Bild: Hat eine labile Klientin in den Kreissaal begleitet: Barbara Katz-Zargari…
taz: Frau Katz-Zargarizadeh, Sie dolmetschen in der Trauma-Therapie
afghanischer und iranischer Flüchtlinge. Warum belasten Sie sich damit?
Barbara Katz-Zargarizadeh: Weil es hierzulande viel zu wenig iranische oder
afghanische Psychotherapeuten und Psychiater gibt, die diese Menschen
direkt – ohne Sprachmittler – in ihrer Muttersprache versorgen könnten. Das
wäre die beste Lösung, aber solange das nicht der Fall ist, baue ich
zusammen mit meinen KollegInnen gern die [1][sprachliche und kulturelle
Brücke]. Es ist einfach unbedingt erforderlich.
Warum?
Die Flüchtlinge kommen mit so viel im Rucksack her – schlimme Erfahrungen
in der Heimat und auf der Flucht, schwierige Erfahrungen hier, im
Ankunftsland. Da muss man sich einfach bemühen, zumindest einigen von ihnen
ein Ventil zu liefern. Außerdem kann dieser psychische Ballast sehr
konfliktträchtig sein. Es ist also auch im Interesse der
Mehrheitsgesellschaft, dass diese Menschen [2][psychologisch betreut]
werden.
Woher können Sie Persisch beziehungsweise Farsi?
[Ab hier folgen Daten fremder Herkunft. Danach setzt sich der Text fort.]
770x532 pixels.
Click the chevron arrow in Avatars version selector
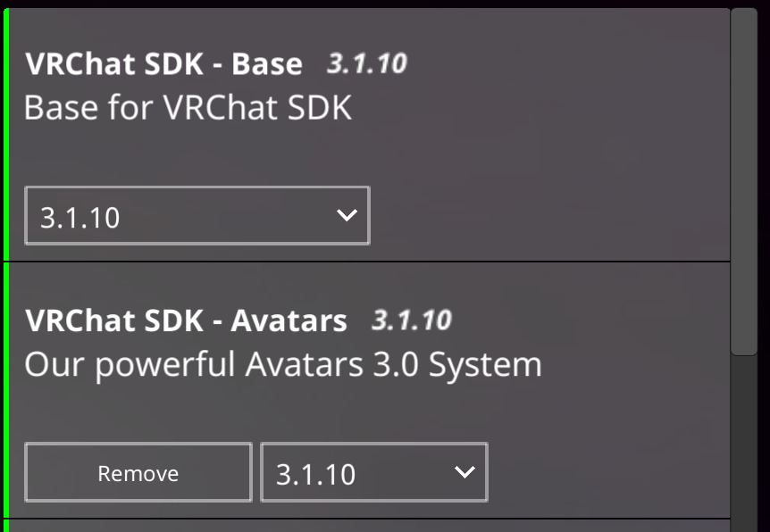pyautogui.click(x=465, y=472)
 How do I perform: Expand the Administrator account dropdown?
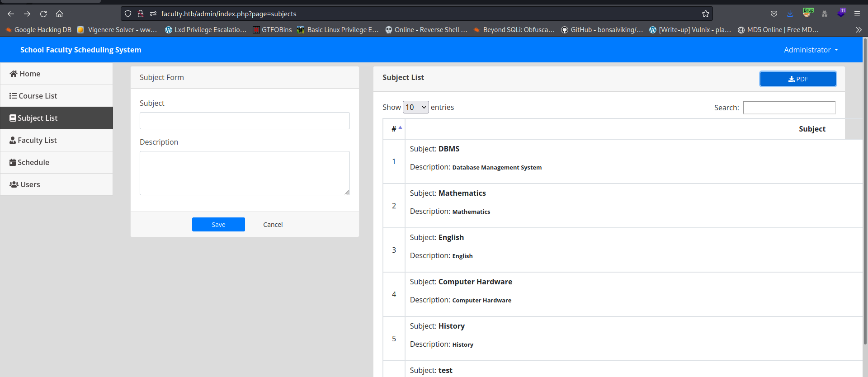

Ich war mit einem Iraner verheiratet und habe mich – auch, weil unsere
Kinder bikulturell aufwachsen sollten – intensiv damit beschäftigt. Ich war
bereits Diplom-Dolmetscherin für Englisch und Französisch und wollte
eigentlich noch einen Abschluss in Farsi machen, um auch in dieser Sprache
hauptberuflich arbeiten zu können. Aber als ich mich 2012 darum bemühte,
bot keine Universität in Deutschland ein Farsi-Dolmetscherstudium an. Ich
habe mir dann weiterhin privat gute Lehrer gesucht – und natürlich viel bei
Besuchen im Iran und durch Kontakte mit Iranern hier in Deutschland
gelernt.
Und wie kamen Sie zum Dolmetschen in der Trauma-Therapie?
Über die Anfrage einer Hamburger Flüchtlings-Erstaufnahme im Oktober 2015.
Ich habe erst gezögert, weil ich keine Persisch-Muttersprachlerin bin und
noch nie in diesem Bereich gedolmetscht hatte. Dann habe ich mir gesagt: Du
bringst das erforderliche Sprachniveau mit und hast gelernt, was
professionelles Dolmetschen bedeutet: das Gesagte unter Kenntnis der
kulturellen Besonderheiten korrekt und ohne Weglassungen oder Hinzufügungen
übersetzen. Die eigene Meinung außen vor lassen, Vertraulichkeit wahren.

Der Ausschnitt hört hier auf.